### YOUR INSTRUCTIONS
Lay out every line of the records below as a Markdown table with the columns "Row" and "Line", numbering each row and leaving out blank lines.

Start STORED ROWS

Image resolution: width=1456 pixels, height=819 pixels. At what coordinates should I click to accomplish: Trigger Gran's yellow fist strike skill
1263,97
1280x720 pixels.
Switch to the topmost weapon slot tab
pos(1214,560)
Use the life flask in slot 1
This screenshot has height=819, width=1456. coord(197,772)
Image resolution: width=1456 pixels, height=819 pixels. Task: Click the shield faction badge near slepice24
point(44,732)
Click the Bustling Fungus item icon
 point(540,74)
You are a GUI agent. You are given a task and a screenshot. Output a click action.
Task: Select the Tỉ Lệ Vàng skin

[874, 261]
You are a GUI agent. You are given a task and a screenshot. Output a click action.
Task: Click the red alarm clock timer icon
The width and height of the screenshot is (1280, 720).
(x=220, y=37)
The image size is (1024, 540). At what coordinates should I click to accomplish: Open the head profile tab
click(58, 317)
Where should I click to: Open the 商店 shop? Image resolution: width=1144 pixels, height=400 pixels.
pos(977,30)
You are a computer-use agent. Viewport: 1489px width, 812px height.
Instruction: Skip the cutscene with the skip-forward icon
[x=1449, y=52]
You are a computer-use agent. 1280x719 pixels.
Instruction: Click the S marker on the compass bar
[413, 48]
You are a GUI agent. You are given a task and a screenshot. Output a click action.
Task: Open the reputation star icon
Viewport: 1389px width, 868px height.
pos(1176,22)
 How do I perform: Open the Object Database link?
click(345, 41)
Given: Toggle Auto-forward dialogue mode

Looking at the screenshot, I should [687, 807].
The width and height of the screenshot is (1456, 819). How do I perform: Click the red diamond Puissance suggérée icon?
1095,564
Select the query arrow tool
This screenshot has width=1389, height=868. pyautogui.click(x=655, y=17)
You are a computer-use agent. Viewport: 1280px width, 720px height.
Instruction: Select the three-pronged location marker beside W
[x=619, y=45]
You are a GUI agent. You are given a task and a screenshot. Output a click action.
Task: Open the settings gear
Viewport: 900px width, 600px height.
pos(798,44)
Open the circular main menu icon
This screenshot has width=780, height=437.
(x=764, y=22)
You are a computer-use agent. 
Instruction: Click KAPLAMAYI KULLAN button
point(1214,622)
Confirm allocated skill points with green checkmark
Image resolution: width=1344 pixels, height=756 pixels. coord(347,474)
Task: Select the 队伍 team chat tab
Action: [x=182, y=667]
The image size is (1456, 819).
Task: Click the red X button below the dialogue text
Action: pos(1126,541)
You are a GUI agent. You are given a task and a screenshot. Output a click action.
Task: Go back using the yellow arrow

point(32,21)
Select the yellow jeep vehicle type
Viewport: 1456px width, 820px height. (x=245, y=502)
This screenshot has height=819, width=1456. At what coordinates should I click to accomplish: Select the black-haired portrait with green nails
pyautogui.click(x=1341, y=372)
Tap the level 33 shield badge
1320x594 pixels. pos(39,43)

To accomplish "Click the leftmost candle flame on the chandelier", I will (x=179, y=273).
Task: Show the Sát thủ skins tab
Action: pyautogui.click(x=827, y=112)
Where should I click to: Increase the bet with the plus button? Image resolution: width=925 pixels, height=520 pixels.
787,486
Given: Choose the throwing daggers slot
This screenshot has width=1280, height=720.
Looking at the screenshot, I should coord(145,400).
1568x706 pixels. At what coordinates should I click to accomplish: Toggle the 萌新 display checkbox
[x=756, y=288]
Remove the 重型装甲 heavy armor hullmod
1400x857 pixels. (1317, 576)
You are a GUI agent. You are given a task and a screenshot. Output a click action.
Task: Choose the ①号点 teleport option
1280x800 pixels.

End STORED ROWS

### OUTPUT BELOW
| Row | Line |
|---|---|
| 1 | Image resolution: width=1456 pixels, height=819 pixels. At what coordinates should I click to accomplish: Trigger Gran's yellow fist strike skill |
| 2 | 1263,97 |
| 3 | 1280x720 pixels. |
| 4 | Switch to the topmost weapon slot tab |
| 5 | pos(1214,560) |
| 6 | Use the life flask in slot 1 |
| 7 | This screenshot has height=819, width=1456. coord(197,772) |
| 8 | Image resolution: width=1456 pixels, height=819 pixels. Task: Click the shield faction badge near slepice24 |
| 9 | point(44,732) |
| 10 | Click the Bustling Fungus item icon |
| 11 |  point(540,74) |
| 12 | You are a GUI agent. You are given a task and a screenshot. Output a click action. |
| 13 | Task: Select the Tỉ Lệ Vàng skin |
| 14 | [874, 261] |
| 15 | You are a GUI agent. You are given a task and a screenshot. Output a click action. |
| 16 | Task: Click the red alarm clock timer icon |
| 17 | The width and height of the screenshot is (1280, 720). |
| 18 | (x=220, y=37) |
| 19 | The image size is (1024, 540). At what coordinates should I click to accomplish: Open the head profile tab |
| 20 | click(58, 317) |
| 21 | Where should I click to: Open the 商店 shop? Image resolution: width=1144 pixels, height=400 pixels. |
| 22 | pos(977,30) |
| 23 | You are a computer-use agent. Viewport: 1489px width, 812px height. |
| 24 | Instruction: Skip the cutscene with the skip-forward icon |
| 25 | [x=1449, y=52] |
| 26 | You are a computer-use agent. 1280x719 pixels. |
| 27 | Instruction: Click the S marker on the compass bar |
| 28 | [413, 48] |
| 29 | You are a GUI agent. You are given a task and a screenshot. Output a click action. |
| 30 | Task: Open the reputation star icon |
| 31 | Viewport: 1389px width, 868px height. |
| 32 | pos(1176,22) |
| 33 |  How do I perform: Open the Object Database link? |
| 34 | click(345, 41) |
| 35 | Given: Toggle Auto-forward dialogue mode |
| 36 | Looking at the screenshot, I should [687, 807]. |
| 37 | The width and height of the screenshot is (1456, 819). How do I perform: Click the red diamond Puissance suggérée icon? |
| 38 | 1095,564 |
| 39 | Select the query arrow tool |
| 40 | This screenshot has width=1389, height=868. pyautogui.click(x=655, y=17) |
| 41 | You are a computer-use agent. Viewport: 1280px width, 720px height. |
| 42 | Instruction: Select the three-pronged location marker beside W |
| 43 | [x=619, y=45] |
| 44 | You are a GUI agent. You are given a task and a screenshot. Output a click action. |
| 45 | Task: Open the settings gear |
| 46 | Viewport: 900px width, 600px height. |
| 47 | pos(798,44) |
| 48 | Open the circular main menu icon |
| 49 | This screenshot has width=780, height=437. |
| 50 | (x=764, y=22) |
| 51 | You are a computer-use agent.  |
| 52 | Instruction: Click KAPLAMAYI KULLAN button |
| 53 | point(1214,622) |
| 54 | Confirm allocated skill points with green checkmark |
| 55 | Image resolution: width=1344 pixels, height=756 pixels. coord(347,474) |
| 56 | Task: Select the 队伍 team chat tab |
| 57 | Action: [x=182, y=667] |
| 58 | The image size is (1456, 819). |
| 59 | Task: Click the red X button below the dialogue text |
| 60 | Action: pos(1126,541) |
| 61 | You are a GUI agent. You are given a task and a screenshot. Output a click action. |
| 62 | Task: Go back using the yellow arrow |
| 63 | point(32,21) |
| 64 | Select the yellow jeep vehicle type |
| 65 | Viewport: 1456px width, 820px height. (x=245, y=502) |
| 66 | This screenshot has height=819, width=1456. At what coordinates should I click to accomplish: Select the black-haired portrait with green nails |
| 67 | pyautogui.click(x=1341, y=372) |
| 68 | Tap the level 33 shield badge |
| 69 | 1320x594 pixels. pos(39,43) |
| 70 | To accomplish "Click the leftmost candle flame on the chandelier", I will (x=179, y=273). |
| 71 | Task: Show the Sát thủ skins tab |
| 72 | Action: pyautogui.click(x=827, y=112) |
| 73 | Where should I click to: Increase the bet with the plus button? Image resolution: width=925 pixels, height=520 pixels. |
| 74 | 787,486 |
| 75 | Given: Choose the throwing daggers slot |
| 76 | This screenshot has width=1280, height=720. |
| 77 | Looking at the screenshot, I should coord(145,400). |
| 78 | 1568x706 pixels. At what coordinates should I click to accomplish: Toggle the 萌新 display checkbox |
| 79 | [x=756, y=288] |
| 80 | Remove the 重型装甲 heavy armor hullmod |
| 81 | 1400x857 pixels. (1317, 576) |
| 82 | You are a GUI agent. You are given a task and a screenshot. Output a click action. |
| 83 | Task: Choose the ①号点 teleport option |
| 84 | 1280x800 pixels. |